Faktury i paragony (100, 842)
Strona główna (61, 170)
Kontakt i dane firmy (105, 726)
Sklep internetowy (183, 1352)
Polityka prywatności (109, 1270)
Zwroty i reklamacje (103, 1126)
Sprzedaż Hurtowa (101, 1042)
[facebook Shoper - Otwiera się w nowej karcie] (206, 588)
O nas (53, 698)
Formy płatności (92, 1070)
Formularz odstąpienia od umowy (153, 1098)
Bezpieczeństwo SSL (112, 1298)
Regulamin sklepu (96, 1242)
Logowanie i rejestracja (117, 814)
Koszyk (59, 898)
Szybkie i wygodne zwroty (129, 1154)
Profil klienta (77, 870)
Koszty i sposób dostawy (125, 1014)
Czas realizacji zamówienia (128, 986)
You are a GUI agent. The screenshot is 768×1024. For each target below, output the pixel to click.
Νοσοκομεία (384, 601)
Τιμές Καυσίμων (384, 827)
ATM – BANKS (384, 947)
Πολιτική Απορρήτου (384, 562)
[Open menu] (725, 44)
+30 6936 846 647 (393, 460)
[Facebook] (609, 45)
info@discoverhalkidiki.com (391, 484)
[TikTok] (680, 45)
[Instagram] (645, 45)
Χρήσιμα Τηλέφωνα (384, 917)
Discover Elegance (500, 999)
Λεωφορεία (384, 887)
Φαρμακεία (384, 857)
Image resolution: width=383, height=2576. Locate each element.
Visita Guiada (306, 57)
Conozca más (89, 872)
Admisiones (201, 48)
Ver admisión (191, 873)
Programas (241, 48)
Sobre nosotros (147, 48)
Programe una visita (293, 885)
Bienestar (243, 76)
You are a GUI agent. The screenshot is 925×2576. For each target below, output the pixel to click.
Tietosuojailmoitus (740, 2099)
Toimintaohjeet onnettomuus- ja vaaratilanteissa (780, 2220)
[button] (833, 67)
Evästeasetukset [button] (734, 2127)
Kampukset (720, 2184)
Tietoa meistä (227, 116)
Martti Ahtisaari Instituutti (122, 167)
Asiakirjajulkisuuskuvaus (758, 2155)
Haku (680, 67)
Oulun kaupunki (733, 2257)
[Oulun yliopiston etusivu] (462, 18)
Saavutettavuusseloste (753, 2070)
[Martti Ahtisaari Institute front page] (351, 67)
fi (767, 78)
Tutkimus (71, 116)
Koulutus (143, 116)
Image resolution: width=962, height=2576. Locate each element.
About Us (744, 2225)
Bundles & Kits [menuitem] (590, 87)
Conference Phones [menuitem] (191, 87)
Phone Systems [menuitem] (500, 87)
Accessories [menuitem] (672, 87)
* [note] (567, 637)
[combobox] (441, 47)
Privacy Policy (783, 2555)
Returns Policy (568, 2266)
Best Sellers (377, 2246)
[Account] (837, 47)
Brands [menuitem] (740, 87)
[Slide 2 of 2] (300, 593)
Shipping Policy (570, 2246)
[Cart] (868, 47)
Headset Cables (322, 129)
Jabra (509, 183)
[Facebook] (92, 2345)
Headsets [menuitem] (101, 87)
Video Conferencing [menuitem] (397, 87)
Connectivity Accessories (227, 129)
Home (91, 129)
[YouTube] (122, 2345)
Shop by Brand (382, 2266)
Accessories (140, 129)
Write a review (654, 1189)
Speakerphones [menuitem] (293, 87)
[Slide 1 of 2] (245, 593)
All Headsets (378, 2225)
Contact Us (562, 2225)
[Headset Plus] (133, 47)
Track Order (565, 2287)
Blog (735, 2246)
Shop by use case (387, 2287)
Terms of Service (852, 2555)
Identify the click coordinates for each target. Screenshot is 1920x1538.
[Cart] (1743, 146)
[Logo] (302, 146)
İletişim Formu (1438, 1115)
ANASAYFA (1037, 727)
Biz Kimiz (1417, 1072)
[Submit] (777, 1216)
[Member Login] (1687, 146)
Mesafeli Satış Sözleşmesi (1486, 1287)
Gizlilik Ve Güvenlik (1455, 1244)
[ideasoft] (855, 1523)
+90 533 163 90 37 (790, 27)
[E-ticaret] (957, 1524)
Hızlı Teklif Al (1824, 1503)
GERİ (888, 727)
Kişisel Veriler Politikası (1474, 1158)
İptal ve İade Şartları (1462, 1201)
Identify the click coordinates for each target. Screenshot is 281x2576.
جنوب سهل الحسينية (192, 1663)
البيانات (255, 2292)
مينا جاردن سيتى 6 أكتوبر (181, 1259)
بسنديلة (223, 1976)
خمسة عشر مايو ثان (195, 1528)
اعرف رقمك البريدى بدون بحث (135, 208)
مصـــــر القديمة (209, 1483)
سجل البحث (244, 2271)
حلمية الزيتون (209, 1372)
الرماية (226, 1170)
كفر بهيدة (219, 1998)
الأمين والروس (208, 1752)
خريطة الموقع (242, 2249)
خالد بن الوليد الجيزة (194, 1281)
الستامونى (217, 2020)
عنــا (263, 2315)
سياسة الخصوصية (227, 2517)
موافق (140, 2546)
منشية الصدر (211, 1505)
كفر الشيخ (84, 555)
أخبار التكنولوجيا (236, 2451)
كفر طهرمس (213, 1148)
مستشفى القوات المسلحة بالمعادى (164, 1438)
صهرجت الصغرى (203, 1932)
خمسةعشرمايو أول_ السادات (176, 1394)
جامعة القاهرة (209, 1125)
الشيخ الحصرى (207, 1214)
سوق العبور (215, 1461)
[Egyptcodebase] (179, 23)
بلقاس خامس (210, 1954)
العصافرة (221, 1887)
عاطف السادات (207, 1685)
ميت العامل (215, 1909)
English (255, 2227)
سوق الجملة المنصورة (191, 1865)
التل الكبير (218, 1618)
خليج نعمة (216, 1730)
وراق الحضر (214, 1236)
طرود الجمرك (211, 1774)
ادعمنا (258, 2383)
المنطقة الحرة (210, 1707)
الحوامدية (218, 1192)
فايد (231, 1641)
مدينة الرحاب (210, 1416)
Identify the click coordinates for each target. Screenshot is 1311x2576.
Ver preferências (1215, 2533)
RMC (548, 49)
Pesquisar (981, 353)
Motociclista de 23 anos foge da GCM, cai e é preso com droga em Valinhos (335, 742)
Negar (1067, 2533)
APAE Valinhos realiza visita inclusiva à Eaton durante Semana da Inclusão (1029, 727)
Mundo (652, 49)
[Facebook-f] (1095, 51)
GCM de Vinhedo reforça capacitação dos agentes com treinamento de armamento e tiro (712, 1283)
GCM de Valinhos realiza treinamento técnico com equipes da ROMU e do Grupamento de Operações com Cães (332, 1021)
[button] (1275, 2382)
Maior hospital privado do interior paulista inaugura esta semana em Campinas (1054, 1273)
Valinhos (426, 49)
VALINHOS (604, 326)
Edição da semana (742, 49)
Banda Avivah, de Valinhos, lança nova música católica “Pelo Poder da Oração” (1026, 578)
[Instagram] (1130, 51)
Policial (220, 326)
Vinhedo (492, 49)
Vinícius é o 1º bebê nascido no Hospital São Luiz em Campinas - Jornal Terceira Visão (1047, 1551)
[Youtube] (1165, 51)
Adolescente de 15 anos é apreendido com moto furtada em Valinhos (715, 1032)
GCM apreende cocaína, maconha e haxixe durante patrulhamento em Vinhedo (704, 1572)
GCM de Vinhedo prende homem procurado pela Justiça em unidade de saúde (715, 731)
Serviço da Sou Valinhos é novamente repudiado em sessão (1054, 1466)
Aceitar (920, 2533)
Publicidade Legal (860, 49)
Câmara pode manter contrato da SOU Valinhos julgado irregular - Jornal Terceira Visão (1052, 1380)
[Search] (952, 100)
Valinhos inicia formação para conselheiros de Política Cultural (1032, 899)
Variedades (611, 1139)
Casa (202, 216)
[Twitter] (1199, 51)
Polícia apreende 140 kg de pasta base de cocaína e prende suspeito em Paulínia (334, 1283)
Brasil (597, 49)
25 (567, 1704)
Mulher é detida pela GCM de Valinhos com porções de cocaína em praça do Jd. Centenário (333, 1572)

## EXERCISE OBJECTIVE
The expected answer is a copy of each line above containing "width".

## EXERCISE SOLUTION
Image resolution: width=383, height=2576. Locate each element.
Image resolution: width=962, height=2576. Locate each element.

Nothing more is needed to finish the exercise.